Stevens, 89, may leave the high court as early as this year, The Washington Post reported April 4.
"I can tell you that I love the job, and deciding whether to leave it is a very difficult decision," he told The Post. "But I want to make it in a way that's best for the court.
"I will surely do it while [Obama is] president."
If he retires this year, Stevens would announce his decision in time to provide for the nomination and confirmation of a new justice before the court's next term begins in October, he told the newspaper. The court's term normally ends in late June or early July.
The nominee of Republican President Gerald Ford in 1975, Stevens' disclosure confirms he will permit a Democrat to name his replacement.
When Stevens retires, Obama is expected to replace the leader of the court's liberal wing with a liberal-leaning justice. Stevens has been the court's leading liberal since at least 1994, when Associate Justice Harry Blackmun retired.

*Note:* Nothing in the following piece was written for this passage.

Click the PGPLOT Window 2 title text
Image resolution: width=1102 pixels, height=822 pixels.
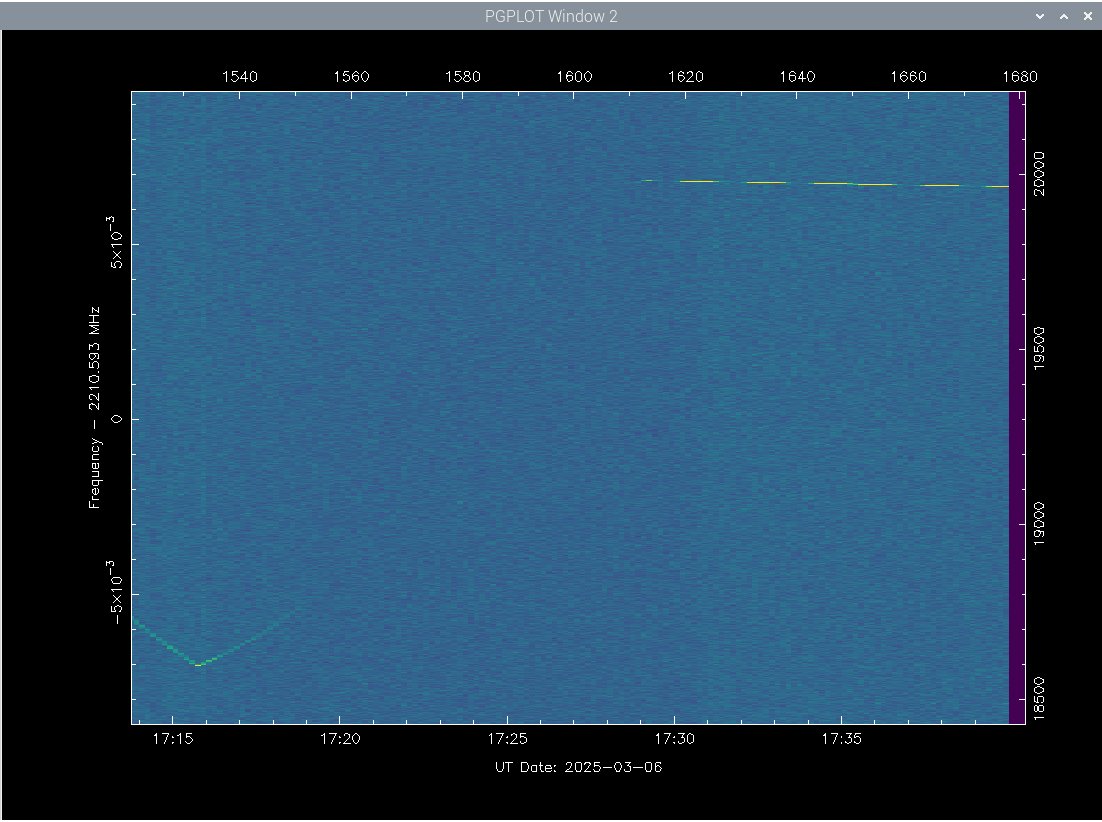point(550,17)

In his votes, Stevens has consistently supported abortion rights and was part of a six-member majority that overturned a state ban on same-sex sodomy in 2003.
Three people have been mentioned in news reports as leading candidates to replace Stevens: U.S. Solicitor General Elena Kagan; Seventh Circuit Court of Appeals Judge Diane Wood; and District of Columbia Circuit Judge Merrick Garland.
A native of Chicago, Stevens served on the Seventh Circuit for five years before joining the Supreme Court.